After finding the line with "is (1200, 630)." in the entries below, retype exactly each line from there through the line with "Viewport: 567px width, 691px height.", including that final line.

········

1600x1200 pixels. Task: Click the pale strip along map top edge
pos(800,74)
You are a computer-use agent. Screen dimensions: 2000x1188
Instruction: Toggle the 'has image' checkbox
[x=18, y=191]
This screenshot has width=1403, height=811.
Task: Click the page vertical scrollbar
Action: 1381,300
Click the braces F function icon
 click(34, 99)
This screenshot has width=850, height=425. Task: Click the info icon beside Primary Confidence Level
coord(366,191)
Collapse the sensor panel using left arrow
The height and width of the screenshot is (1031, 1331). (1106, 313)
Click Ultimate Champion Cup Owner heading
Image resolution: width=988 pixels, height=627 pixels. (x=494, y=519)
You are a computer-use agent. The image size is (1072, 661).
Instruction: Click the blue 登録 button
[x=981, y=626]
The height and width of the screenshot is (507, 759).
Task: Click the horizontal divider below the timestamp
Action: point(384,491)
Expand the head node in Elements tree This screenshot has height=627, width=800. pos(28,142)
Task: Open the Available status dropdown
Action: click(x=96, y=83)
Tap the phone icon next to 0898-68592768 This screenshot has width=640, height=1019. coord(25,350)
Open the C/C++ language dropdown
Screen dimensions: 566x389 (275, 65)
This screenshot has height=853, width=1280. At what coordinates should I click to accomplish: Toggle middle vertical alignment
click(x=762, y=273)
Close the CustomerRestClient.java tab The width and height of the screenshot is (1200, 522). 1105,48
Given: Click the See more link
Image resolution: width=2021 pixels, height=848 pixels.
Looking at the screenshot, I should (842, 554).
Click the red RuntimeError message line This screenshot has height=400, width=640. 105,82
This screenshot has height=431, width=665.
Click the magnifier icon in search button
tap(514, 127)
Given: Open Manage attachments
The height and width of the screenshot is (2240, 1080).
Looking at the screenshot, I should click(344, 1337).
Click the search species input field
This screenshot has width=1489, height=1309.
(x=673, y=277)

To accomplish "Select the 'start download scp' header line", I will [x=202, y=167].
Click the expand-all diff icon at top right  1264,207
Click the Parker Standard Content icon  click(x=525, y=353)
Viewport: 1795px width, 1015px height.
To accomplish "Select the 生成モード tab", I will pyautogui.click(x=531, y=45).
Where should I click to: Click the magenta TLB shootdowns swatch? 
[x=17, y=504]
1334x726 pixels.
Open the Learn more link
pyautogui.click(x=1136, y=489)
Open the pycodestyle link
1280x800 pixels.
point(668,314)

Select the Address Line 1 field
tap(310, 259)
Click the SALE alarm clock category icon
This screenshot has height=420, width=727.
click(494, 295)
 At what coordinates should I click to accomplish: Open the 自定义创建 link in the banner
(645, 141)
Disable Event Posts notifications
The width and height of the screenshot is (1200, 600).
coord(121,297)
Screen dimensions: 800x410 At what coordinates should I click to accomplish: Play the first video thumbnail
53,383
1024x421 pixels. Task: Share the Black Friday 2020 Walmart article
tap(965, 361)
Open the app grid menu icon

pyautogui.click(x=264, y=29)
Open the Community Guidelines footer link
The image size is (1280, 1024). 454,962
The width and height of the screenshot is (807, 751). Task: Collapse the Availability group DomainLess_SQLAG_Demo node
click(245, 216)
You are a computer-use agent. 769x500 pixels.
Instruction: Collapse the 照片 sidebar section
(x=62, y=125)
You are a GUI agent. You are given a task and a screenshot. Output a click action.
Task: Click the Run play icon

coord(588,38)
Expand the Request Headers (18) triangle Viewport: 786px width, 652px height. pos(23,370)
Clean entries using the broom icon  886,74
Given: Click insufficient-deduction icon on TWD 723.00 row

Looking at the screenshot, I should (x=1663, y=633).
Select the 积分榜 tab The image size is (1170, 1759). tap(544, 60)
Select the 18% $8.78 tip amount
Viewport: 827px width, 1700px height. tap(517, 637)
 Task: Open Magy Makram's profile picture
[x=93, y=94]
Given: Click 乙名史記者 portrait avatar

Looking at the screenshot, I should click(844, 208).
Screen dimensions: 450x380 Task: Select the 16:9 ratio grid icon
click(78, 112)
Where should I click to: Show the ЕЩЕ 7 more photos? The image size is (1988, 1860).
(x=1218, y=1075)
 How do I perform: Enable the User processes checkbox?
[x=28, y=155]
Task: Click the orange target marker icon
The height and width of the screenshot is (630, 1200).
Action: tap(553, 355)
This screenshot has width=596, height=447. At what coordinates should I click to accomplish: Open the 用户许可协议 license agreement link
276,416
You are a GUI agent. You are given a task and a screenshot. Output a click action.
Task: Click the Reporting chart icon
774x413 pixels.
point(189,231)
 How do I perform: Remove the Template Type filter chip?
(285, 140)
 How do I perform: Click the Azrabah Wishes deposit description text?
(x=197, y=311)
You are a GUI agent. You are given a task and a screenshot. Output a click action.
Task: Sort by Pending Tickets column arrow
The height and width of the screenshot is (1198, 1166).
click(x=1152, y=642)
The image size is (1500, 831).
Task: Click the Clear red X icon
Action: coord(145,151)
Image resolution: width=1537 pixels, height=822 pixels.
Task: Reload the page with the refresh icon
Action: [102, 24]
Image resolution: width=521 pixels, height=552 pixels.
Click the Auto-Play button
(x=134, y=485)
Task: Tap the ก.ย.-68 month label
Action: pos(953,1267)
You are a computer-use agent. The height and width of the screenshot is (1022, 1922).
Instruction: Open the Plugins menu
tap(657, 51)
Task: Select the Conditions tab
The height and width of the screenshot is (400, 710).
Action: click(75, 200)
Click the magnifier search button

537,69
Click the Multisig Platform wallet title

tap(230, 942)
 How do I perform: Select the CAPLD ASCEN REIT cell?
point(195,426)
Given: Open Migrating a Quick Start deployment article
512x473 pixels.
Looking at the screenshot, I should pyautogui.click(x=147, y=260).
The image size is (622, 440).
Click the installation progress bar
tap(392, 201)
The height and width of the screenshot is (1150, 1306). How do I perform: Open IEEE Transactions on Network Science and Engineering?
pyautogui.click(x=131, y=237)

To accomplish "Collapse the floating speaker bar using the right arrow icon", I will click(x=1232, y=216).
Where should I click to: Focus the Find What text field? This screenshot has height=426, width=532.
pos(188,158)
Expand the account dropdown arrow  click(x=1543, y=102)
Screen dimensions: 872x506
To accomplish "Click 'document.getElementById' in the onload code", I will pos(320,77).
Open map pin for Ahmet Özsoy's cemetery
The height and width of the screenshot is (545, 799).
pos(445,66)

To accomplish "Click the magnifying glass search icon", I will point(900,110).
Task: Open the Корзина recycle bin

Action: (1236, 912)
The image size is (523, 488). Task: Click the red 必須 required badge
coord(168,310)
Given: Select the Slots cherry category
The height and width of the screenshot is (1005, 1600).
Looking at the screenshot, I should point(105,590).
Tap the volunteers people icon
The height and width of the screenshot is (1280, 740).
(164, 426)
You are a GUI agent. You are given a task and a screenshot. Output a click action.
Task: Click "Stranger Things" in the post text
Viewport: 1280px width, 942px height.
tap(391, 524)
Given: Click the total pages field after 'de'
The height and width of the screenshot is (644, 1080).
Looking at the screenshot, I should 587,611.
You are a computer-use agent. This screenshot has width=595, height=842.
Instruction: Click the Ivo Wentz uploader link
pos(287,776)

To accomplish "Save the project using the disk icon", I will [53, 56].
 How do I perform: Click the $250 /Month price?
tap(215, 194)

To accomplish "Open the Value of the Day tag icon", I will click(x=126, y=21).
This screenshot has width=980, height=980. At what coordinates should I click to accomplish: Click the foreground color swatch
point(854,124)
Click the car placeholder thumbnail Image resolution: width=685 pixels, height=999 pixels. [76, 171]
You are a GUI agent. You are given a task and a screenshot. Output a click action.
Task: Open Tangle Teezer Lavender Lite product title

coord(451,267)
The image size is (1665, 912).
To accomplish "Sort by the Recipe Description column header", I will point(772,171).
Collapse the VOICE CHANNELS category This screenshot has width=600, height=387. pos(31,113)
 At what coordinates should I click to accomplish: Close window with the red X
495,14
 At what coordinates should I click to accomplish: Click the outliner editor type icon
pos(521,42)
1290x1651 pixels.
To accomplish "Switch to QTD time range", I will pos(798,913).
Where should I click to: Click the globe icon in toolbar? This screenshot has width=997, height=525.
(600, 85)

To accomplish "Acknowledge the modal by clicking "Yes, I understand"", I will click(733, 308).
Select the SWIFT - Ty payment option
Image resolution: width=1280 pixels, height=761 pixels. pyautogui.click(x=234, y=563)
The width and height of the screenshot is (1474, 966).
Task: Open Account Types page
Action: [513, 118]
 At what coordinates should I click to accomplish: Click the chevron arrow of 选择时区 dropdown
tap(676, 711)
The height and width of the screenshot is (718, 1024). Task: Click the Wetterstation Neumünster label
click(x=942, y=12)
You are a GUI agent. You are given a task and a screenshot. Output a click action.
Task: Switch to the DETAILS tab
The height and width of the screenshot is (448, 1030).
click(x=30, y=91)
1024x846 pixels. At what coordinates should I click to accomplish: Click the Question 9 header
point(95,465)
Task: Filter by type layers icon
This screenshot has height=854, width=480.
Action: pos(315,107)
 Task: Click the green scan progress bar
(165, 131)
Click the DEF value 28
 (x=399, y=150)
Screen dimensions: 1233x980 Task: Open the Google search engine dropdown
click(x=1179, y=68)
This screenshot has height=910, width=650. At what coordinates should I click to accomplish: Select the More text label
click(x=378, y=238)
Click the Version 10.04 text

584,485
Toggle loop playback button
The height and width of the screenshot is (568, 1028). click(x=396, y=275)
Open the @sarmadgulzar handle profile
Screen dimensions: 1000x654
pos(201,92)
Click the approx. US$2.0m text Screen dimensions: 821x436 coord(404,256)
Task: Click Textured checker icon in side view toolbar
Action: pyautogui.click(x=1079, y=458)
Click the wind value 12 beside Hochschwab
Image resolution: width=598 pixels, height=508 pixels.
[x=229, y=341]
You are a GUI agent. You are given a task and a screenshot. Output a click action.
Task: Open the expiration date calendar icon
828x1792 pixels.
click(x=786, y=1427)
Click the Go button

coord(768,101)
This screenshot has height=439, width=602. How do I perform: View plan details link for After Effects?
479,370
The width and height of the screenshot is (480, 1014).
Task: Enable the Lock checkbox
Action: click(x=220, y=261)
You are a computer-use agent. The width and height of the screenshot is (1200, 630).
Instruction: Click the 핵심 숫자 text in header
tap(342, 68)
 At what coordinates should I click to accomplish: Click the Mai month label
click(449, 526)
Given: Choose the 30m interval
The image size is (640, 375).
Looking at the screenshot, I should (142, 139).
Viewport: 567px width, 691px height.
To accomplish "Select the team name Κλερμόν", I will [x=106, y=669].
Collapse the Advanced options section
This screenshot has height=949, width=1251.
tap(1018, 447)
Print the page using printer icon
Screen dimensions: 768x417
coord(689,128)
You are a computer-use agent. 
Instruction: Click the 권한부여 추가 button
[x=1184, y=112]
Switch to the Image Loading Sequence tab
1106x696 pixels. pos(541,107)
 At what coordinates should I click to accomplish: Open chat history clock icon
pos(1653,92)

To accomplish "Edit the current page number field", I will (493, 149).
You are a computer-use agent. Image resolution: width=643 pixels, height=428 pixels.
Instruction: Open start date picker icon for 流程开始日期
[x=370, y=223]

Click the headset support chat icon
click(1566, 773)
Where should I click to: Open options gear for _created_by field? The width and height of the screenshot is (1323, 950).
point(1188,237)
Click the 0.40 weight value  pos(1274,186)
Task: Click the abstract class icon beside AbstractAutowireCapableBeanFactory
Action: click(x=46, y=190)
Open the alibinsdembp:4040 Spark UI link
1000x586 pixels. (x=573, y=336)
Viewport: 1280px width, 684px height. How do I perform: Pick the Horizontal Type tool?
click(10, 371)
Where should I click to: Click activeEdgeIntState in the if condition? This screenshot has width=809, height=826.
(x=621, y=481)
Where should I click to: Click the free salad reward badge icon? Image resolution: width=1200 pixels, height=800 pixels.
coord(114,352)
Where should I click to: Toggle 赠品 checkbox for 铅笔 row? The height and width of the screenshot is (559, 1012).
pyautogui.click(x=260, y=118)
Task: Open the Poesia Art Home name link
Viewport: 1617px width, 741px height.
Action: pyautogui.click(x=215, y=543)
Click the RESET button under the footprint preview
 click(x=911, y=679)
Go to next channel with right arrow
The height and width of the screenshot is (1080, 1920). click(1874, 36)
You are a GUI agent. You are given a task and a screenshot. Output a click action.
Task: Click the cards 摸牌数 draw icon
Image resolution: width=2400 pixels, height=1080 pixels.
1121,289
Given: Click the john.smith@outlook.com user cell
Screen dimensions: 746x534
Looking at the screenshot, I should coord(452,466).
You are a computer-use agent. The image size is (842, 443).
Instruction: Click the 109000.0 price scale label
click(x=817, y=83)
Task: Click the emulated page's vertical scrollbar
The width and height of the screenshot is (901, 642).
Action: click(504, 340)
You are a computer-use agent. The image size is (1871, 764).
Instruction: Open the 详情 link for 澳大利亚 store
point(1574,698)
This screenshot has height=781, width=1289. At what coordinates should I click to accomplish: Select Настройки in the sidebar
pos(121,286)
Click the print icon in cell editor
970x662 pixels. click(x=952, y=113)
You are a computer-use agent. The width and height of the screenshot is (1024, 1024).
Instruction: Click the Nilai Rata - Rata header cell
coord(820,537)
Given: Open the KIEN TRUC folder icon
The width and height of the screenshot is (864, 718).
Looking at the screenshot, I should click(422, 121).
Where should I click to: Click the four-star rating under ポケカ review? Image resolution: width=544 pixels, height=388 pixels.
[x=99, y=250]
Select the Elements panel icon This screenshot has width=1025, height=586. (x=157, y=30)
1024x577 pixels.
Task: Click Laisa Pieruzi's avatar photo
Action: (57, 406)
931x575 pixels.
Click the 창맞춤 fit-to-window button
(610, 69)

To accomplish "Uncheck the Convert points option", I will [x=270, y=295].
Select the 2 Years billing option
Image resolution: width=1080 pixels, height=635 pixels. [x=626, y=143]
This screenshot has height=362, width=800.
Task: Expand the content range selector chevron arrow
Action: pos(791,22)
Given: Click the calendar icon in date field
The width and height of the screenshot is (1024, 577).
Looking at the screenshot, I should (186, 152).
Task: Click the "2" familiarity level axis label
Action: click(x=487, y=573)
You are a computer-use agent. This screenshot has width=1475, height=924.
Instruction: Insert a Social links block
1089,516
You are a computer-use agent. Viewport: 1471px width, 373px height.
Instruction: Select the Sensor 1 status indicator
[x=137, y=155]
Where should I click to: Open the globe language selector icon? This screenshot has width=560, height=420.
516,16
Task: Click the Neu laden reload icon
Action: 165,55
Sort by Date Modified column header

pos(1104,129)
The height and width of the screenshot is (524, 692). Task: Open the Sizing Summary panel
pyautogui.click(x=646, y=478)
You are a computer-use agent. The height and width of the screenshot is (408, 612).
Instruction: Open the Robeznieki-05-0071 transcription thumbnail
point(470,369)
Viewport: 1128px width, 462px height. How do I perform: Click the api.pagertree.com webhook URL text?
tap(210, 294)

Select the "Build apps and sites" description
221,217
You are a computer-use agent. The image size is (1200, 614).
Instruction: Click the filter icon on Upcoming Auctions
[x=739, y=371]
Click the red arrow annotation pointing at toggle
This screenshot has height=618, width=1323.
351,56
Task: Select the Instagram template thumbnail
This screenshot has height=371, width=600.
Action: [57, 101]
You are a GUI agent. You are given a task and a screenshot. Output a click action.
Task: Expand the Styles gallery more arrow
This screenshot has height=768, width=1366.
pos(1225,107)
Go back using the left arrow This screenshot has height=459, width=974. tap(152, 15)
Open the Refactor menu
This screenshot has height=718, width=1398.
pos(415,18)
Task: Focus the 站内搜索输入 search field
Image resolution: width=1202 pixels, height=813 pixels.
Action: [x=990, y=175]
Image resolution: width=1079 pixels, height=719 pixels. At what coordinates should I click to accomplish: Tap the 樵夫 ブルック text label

········

Output of the exercise:
You are a computer-use agent. The width and height of the screenshot is (1200, 630).
Instruction: Click the 핵심 숫자 text in header
tap(342, 68)
 At what coordinates should I click to accomplish: Click the Mai month label
click(449, 526)
Given: Choose the 30m interval
The image size is (640, 375).
Looking at the screenshot, I should (142, 139).
Viewport: 567px width, 691px height.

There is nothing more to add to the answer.